§ ABOUT THIS EXERCISE: Your task is to print, exactly and only, the lines from the start of the entries below through the line with "Given: Toggle italic". Include both ends, but skip the pictures.
DATA FOR THIS TASK below:
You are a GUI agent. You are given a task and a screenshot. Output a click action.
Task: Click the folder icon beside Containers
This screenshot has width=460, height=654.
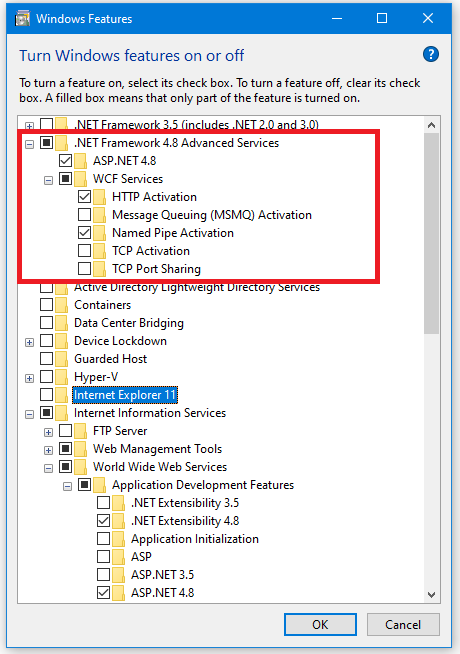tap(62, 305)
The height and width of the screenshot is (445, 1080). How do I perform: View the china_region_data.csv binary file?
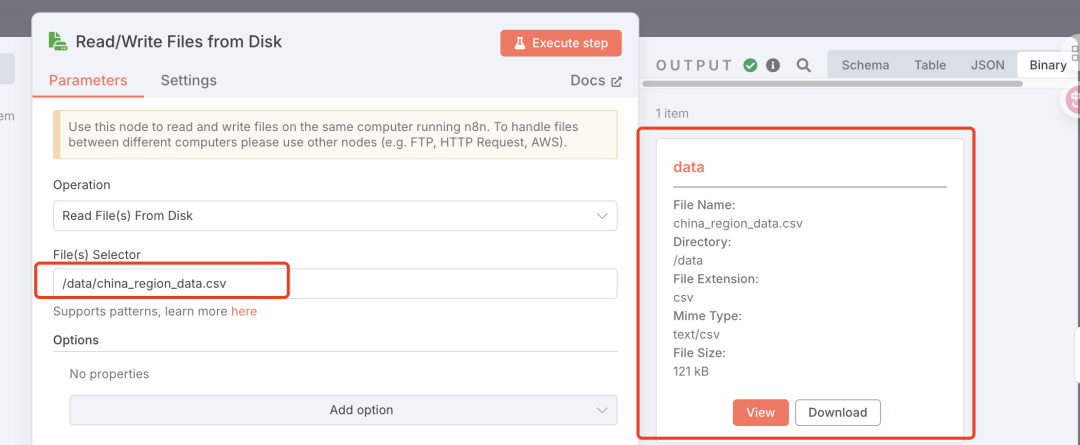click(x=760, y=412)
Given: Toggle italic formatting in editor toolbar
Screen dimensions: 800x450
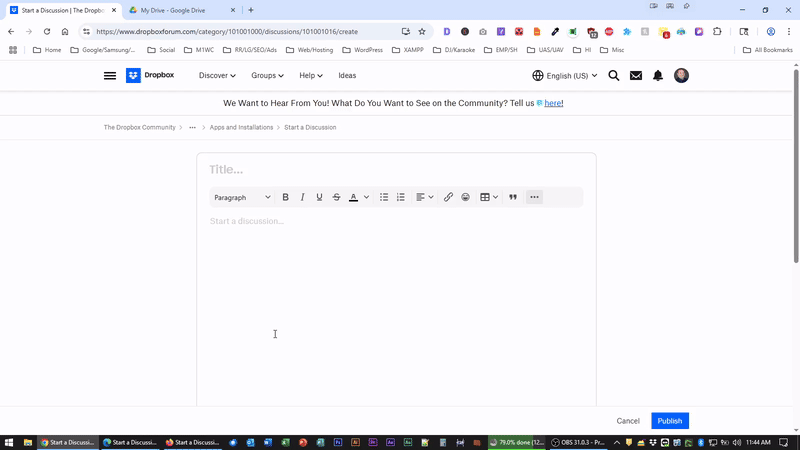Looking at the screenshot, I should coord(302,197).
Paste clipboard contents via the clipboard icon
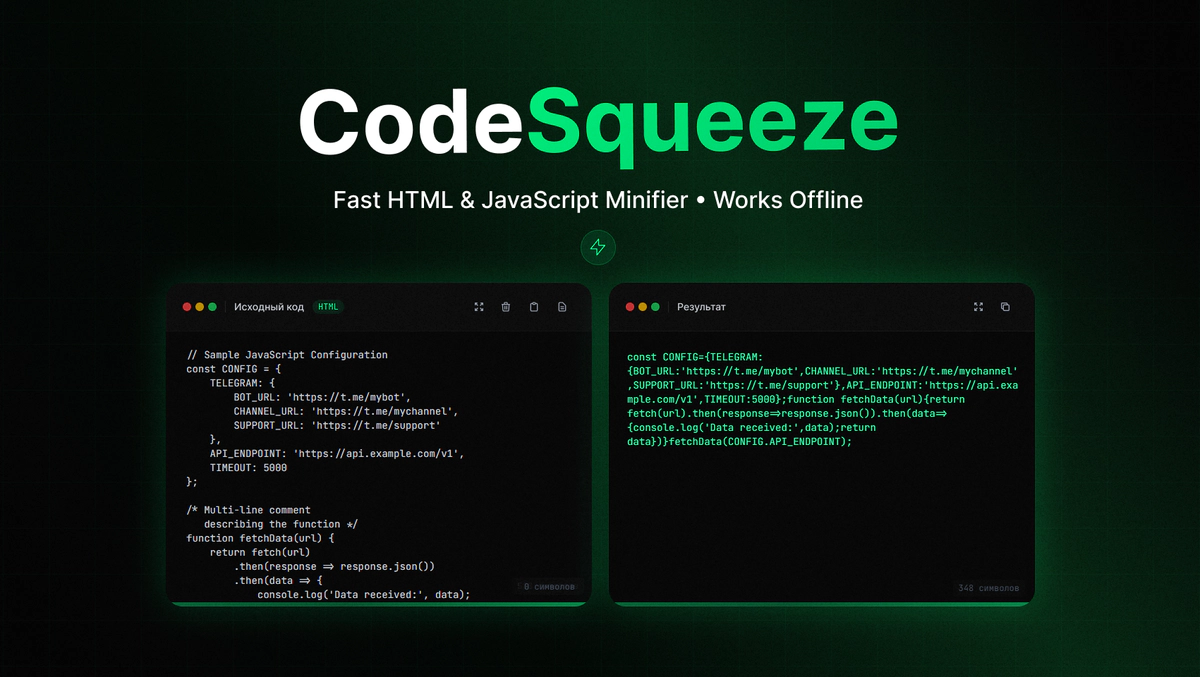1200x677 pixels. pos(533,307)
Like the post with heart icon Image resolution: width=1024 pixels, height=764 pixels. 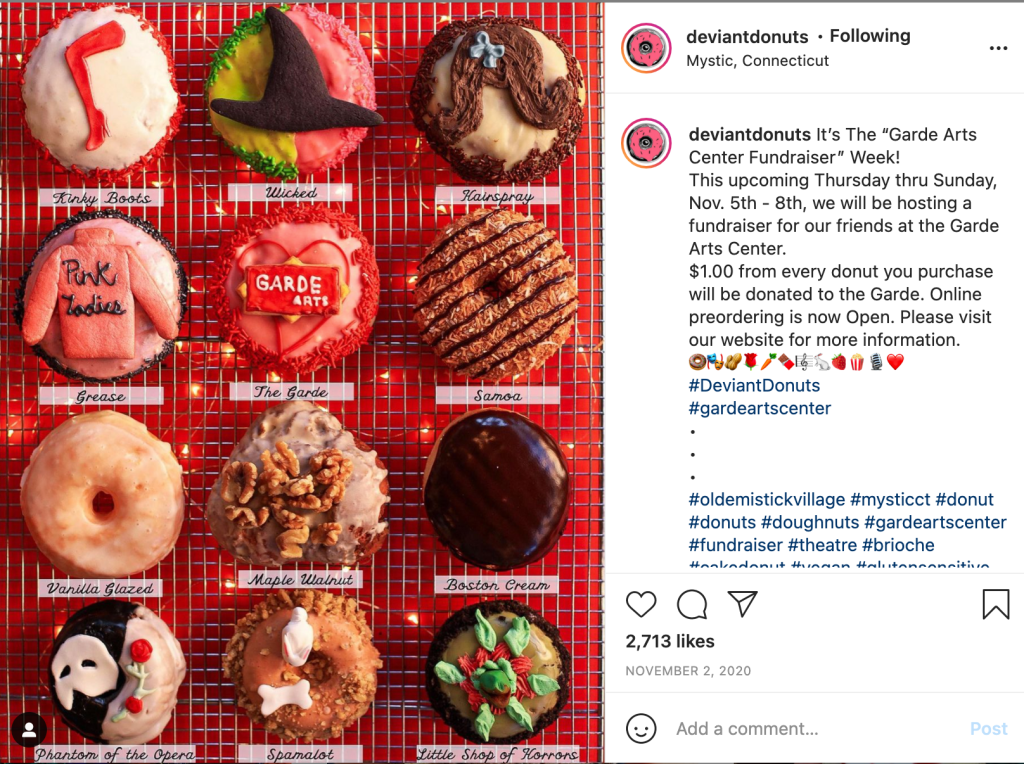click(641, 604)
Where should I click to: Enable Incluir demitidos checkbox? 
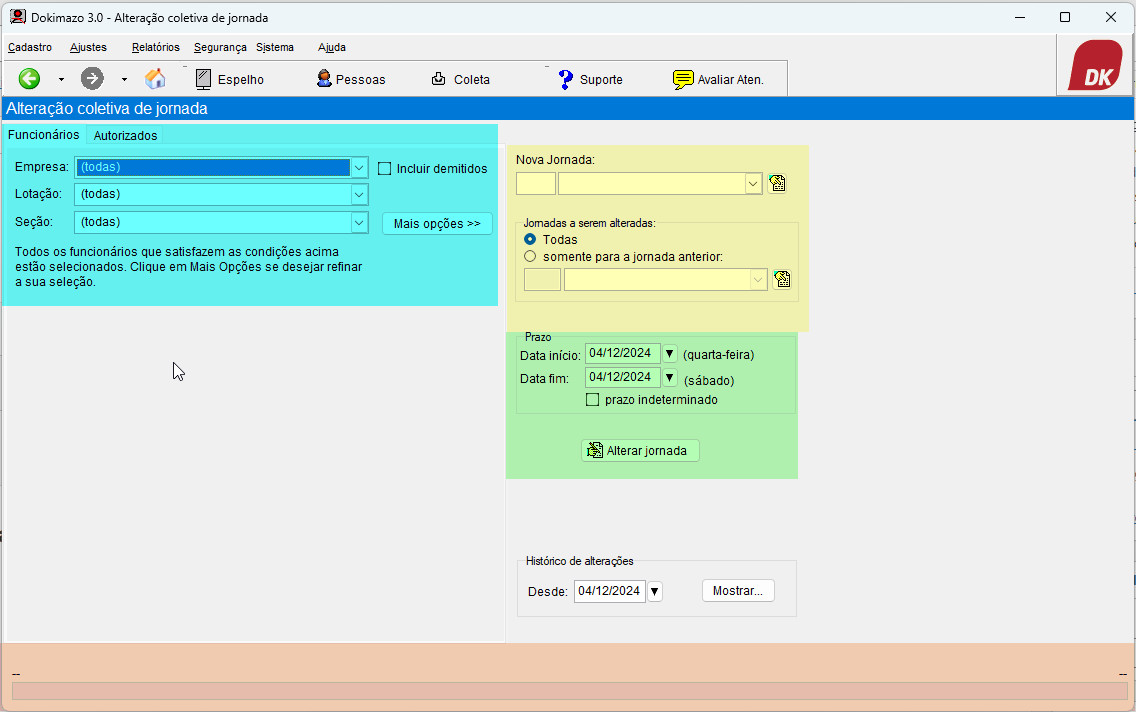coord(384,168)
End of DATA FOR THIS TASK.
§ EXERCISE OUTPUT:
You are a GUI agent. You are given a task and a screenshot. Output a click action.
Task: Click the folder icon beside Containers
This screenshot has width=460, height=654.
tap(62, 305)
The height and width of the screenshot is (445, 1080). How do I perform: View the china_region_data.csv binary file?
click(x=760, y=412)
Given: Toggle italic formatting in editor toolbar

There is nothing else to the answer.